Jim was training to become a nurse.  And he was dating a Japanese-American woman who was a doctor at the same hospital where he worked.  However, there were times when we wrestled on his sofa, one time being interrupted by the news on his Black & White TV of the assassination of Bobby Kennedy in Los Angeles after his victory in the California primary. 

On the day that I flew to Alaska, Jim drove me to the airport in my (mom's former) white Rambler sedan.  Before we left his apartment, he looked at me, smiled broadly, and then warmly hugged me.  For a time.  I did not know how to react because guys did not really hug guys in that era.  All during our relationship, or friendship, I had been getting mixed signals.  I was certainly attracted to Jim, and I believe that he was attracted to me.  But at times he kept his distance.  At other times he was attentive. 

After I returned from Alaska, I never really saw Jim again.  He phoned me once, but I was not particularly warm to him on the phone, a response that I regret because it was mean.  I had seen the relationship that Doug and Sue had, and I guess I thought strongly about trying to be "normal" after that, and my relationship with Jim was confusing, at best.  So I broke it off without being fully honest.  But then, in those days, how many were particularly honest about being gay and being attracted to another man?

It would not be until 1970, when Mike and I drove to West Hollywood to see THE BOYS IN THE BAND at a theater there (along with A FORTUNE IN MEN'S EYES), that I would understand I was not the only mo in the world.  While the former film still elicits mixed feelings in a modern gay audience, with contemporary gay sensibility, I thought it was still a revelation in that these were gay characters of several different types, with relationships of a few different types.  Most may have had problems being gay, but they knew they were gay even if the character of Michael had serious issues with his being gay.  Like the character of Michael, Jim Mulaney and I were both Catholics, and that certainly added to our sense of guilt. 

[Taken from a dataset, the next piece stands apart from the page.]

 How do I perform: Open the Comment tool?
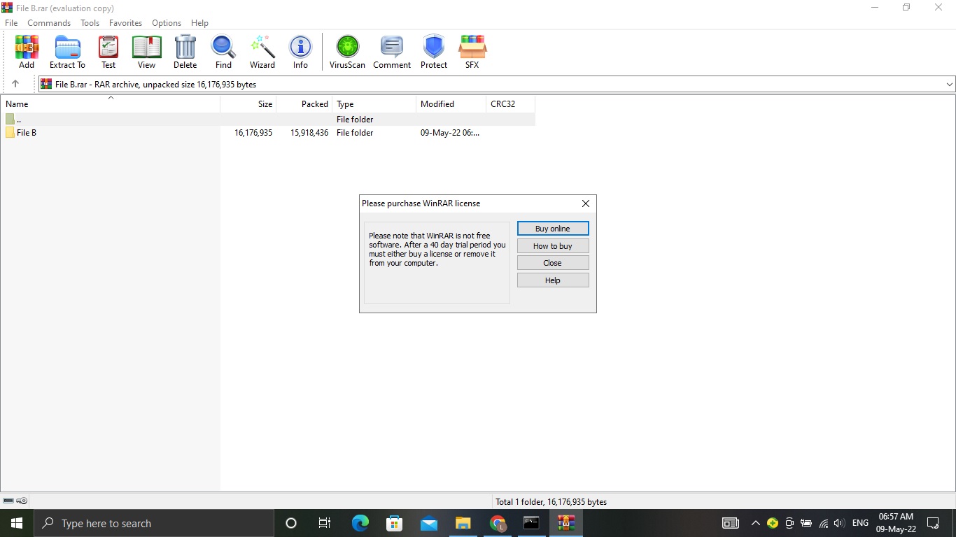pyautogui.click(x=391, y=50)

Was Jim gay?  Probably.  And he was certainly lurching back and forth with his own attempts to fit in.  I had even moved in with him for a couple of weeks, near finals that spring.  Besides the ground breaking THE BOYS IN THE BAND being a year or two off, The Stonewall Riots were fully a year away.  The made-for-TV movie THAT CERTAIN SUMMER was nearly four years off.  I was 18; Jim was, perhaps, 22, maybe 23.  Practically, how were we seriously going to connect in that way?  I certainly did not know how, and I doubt if Jim did either.  Even though I would spend the 1968-9 term at East LA Junior college, I never saw Jim again.